In [1]:
import pandas as pd
import numpy as np
import matplotlib.pyplot as plt
import seaborn as sns
import os
import sys
import xgboost as xgb

from sklearn.ensemble import RandomForestRegressor
from sklearn.model_selection import train_test_split, GridSearchCV
from sklearn.metrics import make_scorer, mean_squared_error

from sklearn.preprocessing import StandardScaler, OneHotEncoder
from sklearn.compose import ColumnTransformer
from sklearn.pipeline import Pipeline


import warnings
warnings.filterwarnings("ignore", category=DeprecationWarning)




In [2]:
root_dir = os.path.abspath(os.path.join(os.getcwd(), '..'))
sys.path.append(root_dir)

from utils.utils import *
from utils.constants import *

# Data

To make valid comparison across different methods, we split the original `stack_train` into new train and validation data sets.

In [3]:
# Import data


y_train = pd.read_csv(get_absolute_path('y_train.csv', 'data'))
y_test = pd.read_csv(get_absolute_path('y_test.csv', 'data'))

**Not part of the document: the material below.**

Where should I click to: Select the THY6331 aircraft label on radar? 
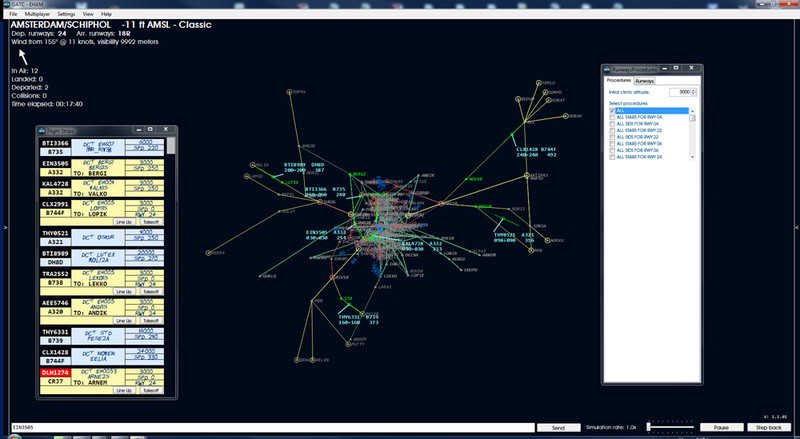(x=359, y=320)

stack_train = pd.read_csv(get_absolute_path('stacked_X_tr.csv', 'data'))
stack_test  = pd.read_csv(get_absolute_path('stacked_X_te.csv', 'data'))



In [4]:
stack_train.columns

Index(['Specific conductance, water, unfiltered, microsiemens per centimeter at 25 degrees Celsius (Maximum)',
       'pH, water, unfiltered, field, standard units (Maximum)',
       'pH, water, unfiltered, field, standard units (Minimum)',
       'Specific conductance, water, unfiltered, microsiemens per centimeter at 25 degrees Celsius (Minimum)',
       'Specific conductance, water, unfiltered, microsiemens per centimeter at 25 degrees Celsius (Mean)',
       'Dissolved oxygen, water, unfiltered, milligrams per liter (Maximum)',
       'Dissolved oxygen, water, unfiltered, milligrams per liter (Mean)',
       'Dissolved oxygen, water, unfiltered, milligrams per liter (Minimum)',
       'Temperature, water, degrees Celsius (Mean)',
       'Temperature, water, degrees Celsius (Minimum)',
       'Temperature, water, degrees Celsius (Maximum)', 'Date', 'Location_ID',
       'Month', 'Week', 'Weekday', 'Season', 'Season_Num'],
      dtype='object')

In [5]:
stack_train = stack_train.astype(column_data_extended_types)
stack_test = stack_test.astype(column_data_extended_types)

# Feature Engineering

In [6]:


# Select numeric and categorical columns
numeric_columns = stack_train.select_dtypes(include=['float64']).columns
categorical_columns = [#'Date', 
                       'Location_ID',
                    #    'Year',
                       'Month',
                       'Week',
                       'Weekday']  # Add any categorical columns here

# Create preprocessing transformers
numeric_transformer = StandardScaler()  # You can use other scalers as well
categorical_transformer = OneHotEncoder(drop=None)  # Use one-hot encoding for categorical columns

# Create a column transformer
preprocessor = ColumnTransformer(
    transformers=[
        ('num', numeric_transformer, numeric_columns),
        ('cat', categorical_transformer, categorical_columns)
    ]
)



# Fit the preprocessor on training data and transform both train and test data
X_train_preprocessed = preprocessor.fit_transform(stack_train)
X_test_preprocessed  = preprocessor.transform(stack_test)


# Get the column names after one-hot encoding
categorical_encoded_columns = preprocessor.named_transformers_['cat']\
                                    .get_feature_names_out(input_features=categorical_columns)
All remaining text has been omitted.